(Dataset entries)

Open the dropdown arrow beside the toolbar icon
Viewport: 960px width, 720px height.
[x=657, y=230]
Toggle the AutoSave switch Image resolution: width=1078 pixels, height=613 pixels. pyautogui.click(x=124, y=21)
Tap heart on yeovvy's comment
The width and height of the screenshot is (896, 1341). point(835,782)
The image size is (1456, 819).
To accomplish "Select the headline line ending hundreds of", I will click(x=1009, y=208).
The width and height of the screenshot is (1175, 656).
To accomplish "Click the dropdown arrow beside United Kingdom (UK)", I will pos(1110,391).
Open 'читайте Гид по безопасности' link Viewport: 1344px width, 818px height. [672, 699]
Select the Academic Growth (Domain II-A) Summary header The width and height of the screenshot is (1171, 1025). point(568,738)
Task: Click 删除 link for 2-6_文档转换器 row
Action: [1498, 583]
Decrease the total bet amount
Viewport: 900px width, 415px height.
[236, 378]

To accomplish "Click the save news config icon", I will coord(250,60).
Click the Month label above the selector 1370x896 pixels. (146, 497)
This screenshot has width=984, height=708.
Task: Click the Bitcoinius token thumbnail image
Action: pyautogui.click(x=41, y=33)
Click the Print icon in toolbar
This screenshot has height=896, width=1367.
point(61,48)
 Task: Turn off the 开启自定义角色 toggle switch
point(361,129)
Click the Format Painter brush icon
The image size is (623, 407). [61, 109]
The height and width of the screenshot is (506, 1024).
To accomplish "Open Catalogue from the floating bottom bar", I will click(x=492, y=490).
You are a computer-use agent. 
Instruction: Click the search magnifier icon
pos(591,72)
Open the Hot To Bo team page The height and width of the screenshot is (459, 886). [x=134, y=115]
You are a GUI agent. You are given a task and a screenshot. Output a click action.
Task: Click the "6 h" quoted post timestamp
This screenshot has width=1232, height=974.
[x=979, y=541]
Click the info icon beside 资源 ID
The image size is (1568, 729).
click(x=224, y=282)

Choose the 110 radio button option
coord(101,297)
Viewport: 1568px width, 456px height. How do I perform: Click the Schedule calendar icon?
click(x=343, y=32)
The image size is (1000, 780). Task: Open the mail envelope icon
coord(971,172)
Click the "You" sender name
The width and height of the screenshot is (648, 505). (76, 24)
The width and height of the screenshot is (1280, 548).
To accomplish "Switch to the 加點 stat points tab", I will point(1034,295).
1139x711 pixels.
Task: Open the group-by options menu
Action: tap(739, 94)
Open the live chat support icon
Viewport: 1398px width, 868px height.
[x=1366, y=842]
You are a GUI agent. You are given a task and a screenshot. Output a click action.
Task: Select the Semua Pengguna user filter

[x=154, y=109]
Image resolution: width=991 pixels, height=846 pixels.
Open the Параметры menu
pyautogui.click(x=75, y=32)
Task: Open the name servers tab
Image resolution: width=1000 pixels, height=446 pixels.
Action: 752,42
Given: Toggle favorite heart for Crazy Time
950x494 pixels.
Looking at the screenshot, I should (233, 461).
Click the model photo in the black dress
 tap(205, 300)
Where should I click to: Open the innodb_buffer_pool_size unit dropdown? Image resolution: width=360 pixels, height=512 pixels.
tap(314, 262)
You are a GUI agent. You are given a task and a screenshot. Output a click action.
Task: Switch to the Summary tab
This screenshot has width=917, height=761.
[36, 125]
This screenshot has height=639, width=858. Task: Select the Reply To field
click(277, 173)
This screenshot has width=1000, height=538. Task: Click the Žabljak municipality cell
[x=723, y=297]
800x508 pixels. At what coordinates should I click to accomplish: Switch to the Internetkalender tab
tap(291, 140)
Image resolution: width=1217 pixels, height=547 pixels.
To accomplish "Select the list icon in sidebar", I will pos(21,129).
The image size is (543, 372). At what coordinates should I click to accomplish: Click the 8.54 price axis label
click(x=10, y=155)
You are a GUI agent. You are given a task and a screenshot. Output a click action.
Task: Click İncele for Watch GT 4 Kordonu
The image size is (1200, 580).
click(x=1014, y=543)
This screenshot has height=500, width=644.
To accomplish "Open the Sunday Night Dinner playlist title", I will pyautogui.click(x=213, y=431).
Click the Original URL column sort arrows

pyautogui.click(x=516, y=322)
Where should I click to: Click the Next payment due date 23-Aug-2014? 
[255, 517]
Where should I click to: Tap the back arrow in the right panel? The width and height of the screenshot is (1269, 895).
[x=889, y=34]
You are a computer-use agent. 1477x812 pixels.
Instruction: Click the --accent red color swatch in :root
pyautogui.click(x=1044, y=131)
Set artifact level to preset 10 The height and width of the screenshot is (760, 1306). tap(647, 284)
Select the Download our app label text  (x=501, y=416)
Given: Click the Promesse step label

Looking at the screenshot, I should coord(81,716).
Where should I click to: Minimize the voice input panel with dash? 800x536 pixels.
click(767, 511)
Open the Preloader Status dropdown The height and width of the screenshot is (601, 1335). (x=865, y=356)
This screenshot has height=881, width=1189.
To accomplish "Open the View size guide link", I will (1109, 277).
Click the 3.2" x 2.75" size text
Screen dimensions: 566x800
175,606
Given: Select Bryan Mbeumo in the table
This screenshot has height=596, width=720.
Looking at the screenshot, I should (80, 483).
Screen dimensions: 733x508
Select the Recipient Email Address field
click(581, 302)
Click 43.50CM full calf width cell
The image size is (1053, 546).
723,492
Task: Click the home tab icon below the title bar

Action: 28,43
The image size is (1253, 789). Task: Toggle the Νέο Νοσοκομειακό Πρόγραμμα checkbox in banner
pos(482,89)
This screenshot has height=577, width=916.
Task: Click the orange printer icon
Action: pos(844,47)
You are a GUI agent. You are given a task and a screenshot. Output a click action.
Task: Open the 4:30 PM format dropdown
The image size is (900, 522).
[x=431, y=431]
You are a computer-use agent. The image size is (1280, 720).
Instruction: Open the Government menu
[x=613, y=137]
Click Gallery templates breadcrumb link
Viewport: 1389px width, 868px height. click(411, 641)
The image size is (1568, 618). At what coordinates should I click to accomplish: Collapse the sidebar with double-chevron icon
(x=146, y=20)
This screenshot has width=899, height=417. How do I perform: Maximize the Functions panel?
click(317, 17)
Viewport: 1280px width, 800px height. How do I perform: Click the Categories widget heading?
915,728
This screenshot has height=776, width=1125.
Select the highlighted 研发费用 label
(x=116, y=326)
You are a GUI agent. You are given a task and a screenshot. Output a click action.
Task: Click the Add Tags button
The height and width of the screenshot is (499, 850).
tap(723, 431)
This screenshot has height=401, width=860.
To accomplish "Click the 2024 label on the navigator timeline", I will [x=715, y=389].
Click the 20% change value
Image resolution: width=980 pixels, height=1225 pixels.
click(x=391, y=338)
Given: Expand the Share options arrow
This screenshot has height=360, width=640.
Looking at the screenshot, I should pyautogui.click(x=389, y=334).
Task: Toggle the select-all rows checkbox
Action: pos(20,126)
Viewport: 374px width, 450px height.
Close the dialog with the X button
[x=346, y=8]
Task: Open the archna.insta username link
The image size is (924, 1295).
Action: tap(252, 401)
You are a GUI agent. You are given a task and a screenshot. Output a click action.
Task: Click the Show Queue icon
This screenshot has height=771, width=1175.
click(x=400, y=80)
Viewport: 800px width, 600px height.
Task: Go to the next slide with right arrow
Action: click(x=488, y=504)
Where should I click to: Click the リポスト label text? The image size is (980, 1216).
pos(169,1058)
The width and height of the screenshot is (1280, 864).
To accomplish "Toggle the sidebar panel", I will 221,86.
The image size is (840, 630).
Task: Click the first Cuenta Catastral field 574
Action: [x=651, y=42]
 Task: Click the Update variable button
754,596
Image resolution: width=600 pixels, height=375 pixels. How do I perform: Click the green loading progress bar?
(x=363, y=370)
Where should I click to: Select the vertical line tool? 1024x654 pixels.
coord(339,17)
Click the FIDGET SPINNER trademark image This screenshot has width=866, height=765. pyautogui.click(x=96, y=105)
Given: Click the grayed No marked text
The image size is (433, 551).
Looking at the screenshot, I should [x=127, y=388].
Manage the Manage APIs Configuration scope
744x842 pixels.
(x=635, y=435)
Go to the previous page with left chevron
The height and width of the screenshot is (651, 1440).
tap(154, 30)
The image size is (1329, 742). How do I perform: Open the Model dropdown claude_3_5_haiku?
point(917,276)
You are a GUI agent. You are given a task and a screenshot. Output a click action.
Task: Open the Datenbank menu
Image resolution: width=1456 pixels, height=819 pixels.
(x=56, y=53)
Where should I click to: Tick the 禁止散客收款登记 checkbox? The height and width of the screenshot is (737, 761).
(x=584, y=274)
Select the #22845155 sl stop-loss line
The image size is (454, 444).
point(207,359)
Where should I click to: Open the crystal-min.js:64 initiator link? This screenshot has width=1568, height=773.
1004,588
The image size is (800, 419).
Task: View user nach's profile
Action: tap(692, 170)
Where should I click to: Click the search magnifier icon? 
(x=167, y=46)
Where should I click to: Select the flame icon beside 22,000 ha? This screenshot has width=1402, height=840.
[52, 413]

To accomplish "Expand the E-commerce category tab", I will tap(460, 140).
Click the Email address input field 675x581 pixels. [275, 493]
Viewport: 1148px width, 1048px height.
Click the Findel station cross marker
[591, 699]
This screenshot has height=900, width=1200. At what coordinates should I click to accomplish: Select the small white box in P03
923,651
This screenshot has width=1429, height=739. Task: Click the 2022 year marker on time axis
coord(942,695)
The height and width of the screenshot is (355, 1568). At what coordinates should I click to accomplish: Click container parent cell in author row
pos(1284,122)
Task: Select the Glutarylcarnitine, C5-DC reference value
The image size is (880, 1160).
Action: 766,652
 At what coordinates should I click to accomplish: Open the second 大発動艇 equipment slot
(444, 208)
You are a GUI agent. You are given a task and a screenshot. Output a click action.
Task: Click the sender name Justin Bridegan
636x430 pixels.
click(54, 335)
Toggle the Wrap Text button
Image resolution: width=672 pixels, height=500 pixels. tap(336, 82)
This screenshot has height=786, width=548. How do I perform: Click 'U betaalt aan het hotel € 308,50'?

Problem statement ::
Every line in the data above that contains "Expand" needs to be copied.

Written response ::
Given: Expand the Share options arrow
To accomplish "Expand the E-commerce category tab", I will tap(460, 140).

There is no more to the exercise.